··· Records provided ···
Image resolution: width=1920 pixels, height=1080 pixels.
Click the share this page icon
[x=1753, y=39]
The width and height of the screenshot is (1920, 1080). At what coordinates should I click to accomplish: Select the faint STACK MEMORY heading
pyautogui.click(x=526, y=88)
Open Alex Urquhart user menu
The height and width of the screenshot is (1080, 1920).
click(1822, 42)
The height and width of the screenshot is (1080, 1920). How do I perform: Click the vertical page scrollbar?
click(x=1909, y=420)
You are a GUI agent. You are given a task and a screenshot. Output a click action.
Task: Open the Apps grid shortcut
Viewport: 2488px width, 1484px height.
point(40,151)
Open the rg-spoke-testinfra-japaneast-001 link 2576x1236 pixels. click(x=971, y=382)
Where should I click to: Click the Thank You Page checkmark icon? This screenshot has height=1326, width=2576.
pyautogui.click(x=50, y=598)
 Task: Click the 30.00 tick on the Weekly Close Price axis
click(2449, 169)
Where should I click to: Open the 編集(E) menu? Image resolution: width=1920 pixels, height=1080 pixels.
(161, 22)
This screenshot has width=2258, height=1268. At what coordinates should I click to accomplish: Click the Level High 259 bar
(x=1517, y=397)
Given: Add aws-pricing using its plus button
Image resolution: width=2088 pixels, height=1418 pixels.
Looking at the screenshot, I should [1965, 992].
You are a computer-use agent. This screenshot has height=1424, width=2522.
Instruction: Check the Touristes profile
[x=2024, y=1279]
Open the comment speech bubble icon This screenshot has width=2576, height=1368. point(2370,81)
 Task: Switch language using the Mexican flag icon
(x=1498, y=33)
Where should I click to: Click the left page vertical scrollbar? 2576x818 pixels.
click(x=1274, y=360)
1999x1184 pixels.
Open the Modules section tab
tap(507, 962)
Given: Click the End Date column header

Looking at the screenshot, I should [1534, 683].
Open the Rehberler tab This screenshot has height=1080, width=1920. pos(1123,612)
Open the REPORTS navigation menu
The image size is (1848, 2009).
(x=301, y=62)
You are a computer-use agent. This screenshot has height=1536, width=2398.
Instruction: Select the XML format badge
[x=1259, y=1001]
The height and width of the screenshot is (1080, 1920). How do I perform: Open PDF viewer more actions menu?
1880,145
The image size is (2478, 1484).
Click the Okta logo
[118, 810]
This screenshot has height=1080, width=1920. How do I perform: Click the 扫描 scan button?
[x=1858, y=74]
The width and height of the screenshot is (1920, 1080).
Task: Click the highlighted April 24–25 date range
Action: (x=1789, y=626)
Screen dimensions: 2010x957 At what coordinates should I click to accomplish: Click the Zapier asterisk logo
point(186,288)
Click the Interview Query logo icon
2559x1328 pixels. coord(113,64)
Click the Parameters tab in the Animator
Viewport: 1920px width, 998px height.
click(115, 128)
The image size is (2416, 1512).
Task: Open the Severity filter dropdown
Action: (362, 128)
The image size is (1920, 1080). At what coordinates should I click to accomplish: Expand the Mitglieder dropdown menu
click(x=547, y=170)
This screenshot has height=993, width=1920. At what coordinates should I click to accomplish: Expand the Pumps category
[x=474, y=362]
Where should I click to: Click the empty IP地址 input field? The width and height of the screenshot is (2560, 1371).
···
• **Task description**: Copy every line that includes the string "computer" from the material above.

• **Result of this exercise**:
You are a computer-use agent. This screenshot has height=1424, width=2522.
You are a computer-use agent. This screenshot has height=1536, width=2398.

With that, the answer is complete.